> [PROBLEM DETAILS]: Return every line of the data below that contains the string "avatar". Matching is case-sensitive.
-- THE DATA start --
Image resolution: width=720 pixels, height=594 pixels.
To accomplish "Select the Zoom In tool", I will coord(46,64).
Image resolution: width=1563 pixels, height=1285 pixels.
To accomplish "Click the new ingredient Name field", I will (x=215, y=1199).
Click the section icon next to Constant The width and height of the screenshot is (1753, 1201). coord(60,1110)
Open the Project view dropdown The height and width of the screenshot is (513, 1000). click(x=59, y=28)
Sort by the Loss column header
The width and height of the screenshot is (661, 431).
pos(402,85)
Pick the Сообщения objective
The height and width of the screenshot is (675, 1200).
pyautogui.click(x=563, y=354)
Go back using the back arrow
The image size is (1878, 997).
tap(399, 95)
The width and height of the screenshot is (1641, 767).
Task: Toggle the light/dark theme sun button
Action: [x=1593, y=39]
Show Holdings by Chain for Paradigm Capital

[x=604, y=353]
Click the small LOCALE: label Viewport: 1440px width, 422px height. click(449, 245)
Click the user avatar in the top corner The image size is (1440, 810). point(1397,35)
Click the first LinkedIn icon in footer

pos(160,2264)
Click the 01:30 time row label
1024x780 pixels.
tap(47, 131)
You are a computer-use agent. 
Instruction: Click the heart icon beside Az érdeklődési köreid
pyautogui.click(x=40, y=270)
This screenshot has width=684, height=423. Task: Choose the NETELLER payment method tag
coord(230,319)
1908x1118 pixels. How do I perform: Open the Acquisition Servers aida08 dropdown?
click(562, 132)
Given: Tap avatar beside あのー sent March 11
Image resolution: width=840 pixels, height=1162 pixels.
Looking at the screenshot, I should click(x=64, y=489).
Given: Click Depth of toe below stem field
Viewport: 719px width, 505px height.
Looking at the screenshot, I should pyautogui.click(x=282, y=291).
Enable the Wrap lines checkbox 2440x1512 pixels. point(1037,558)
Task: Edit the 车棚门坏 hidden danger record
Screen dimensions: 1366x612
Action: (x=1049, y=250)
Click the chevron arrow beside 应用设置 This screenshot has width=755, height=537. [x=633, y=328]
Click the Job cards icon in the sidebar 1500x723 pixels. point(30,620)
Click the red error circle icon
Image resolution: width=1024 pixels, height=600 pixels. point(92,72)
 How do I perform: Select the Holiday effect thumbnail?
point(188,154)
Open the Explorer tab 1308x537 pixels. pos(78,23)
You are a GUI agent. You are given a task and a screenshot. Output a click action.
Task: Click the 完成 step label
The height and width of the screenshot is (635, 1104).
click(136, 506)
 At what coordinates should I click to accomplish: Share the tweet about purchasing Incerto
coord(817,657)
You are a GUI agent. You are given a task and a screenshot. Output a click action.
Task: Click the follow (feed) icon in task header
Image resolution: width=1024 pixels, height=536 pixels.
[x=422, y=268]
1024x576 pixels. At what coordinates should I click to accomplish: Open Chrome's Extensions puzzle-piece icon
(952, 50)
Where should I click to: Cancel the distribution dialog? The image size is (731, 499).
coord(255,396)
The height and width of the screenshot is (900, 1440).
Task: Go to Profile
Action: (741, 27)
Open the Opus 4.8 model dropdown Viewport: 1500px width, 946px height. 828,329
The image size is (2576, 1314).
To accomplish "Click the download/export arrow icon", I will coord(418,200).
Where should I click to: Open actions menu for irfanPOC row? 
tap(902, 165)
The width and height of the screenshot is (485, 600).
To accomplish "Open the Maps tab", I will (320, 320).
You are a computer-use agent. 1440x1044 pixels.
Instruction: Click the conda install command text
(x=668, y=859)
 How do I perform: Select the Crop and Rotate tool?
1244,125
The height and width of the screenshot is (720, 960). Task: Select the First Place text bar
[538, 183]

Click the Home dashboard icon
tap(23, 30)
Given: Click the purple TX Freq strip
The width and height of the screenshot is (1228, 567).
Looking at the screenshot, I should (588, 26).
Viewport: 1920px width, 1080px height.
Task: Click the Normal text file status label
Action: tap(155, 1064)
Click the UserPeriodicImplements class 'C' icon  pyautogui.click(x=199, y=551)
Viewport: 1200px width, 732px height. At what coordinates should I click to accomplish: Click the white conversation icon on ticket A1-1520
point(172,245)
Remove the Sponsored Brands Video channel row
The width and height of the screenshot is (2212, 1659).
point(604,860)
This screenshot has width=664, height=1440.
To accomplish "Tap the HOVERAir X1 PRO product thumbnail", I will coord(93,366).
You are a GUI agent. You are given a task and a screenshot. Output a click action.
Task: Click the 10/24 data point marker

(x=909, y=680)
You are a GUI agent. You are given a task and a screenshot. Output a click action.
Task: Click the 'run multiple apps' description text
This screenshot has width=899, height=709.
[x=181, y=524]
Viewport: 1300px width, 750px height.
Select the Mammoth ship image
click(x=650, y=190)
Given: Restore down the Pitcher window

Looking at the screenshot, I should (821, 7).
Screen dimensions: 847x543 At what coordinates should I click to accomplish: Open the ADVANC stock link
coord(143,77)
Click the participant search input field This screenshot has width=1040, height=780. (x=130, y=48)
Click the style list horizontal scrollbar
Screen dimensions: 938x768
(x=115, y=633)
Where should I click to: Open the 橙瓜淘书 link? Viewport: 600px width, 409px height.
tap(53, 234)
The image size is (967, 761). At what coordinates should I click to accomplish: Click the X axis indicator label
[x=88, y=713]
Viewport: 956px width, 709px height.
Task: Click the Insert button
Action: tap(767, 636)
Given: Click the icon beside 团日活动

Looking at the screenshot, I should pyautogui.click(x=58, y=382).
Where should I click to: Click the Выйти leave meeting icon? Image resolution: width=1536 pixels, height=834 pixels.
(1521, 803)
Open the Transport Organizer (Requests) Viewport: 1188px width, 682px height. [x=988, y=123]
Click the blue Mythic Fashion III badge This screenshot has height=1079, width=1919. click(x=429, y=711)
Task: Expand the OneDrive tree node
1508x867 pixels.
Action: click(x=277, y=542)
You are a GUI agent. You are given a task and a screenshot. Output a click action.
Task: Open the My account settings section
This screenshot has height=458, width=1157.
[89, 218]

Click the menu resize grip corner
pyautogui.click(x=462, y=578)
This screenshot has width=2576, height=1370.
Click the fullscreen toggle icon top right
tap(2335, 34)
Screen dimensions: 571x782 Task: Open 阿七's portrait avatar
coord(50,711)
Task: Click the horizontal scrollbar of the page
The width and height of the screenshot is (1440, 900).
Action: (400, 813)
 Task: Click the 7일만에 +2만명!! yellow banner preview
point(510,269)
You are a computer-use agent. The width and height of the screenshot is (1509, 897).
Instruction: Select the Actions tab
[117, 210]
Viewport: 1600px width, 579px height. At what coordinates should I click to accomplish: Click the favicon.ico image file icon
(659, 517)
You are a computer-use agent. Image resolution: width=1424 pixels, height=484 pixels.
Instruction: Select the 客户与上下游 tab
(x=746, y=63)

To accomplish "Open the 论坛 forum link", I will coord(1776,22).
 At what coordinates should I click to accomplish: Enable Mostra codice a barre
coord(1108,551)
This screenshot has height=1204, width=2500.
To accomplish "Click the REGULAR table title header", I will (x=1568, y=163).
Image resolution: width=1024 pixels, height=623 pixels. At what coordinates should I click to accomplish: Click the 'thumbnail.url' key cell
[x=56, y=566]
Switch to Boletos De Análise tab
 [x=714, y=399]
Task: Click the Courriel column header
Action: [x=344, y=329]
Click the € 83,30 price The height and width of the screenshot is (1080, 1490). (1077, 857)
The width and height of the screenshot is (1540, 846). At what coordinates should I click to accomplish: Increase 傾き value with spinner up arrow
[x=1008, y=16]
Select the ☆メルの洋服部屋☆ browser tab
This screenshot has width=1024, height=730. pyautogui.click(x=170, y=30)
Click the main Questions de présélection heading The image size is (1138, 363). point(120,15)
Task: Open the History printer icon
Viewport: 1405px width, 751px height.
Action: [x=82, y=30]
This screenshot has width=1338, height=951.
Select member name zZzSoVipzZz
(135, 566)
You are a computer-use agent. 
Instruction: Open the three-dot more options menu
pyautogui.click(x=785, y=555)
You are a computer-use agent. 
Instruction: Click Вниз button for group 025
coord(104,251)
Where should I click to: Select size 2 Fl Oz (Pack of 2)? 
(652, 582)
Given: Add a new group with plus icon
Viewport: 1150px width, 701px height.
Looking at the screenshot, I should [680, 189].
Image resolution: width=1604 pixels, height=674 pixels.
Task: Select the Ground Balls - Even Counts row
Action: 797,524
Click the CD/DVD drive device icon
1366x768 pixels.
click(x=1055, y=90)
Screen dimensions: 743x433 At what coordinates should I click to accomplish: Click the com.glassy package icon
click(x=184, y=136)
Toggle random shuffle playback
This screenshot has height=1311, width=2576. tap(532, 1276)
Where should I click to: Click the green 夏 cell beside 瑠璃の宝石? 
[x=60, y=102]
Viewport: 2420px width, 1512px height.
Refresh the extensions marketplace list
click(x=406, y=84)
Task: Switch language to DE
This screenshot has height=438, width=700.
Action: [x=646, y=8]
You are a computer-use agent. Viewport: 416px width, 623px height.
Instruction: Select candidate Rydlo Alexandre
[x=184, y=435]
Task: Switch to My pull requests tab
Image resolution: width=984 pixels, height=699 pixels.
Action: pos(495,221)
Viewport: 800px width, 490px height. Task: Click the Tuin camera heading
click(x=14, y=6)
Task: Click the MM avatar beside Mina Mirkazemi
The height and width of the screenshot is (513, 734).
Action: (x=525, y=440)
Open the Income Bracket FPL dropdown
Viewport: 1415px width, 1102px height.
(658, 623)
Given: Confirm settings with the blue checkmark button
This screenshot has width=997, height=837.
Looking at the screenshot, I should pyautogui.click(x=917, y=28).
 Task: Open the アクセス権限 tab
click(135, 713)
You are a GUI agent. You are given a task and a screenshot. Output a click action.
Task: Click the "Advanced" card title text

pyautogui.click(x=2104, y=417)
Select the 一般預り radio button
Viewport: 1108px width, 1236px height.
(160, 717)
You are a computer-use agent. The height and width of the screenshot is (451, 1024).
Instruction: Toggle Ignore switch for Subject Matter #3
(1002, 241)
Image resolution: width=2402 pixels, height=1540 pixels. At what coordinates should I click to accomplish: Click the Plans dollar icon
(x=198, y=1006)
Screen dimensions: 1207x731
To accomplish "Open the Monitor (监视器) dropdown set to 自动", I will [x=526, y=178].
-- THE DATA end --
> [WRITTEN ANSWER]:
Click the user avatar in the top corner The image size is (1440, 810). point(1397,35)
Given: Tap avatar beside あのー sent March 11
Screen dimensions: 571x782 Task: Open 阿七's portrait avatar
Task: Click the MM avatar beside Mina Mirkazemi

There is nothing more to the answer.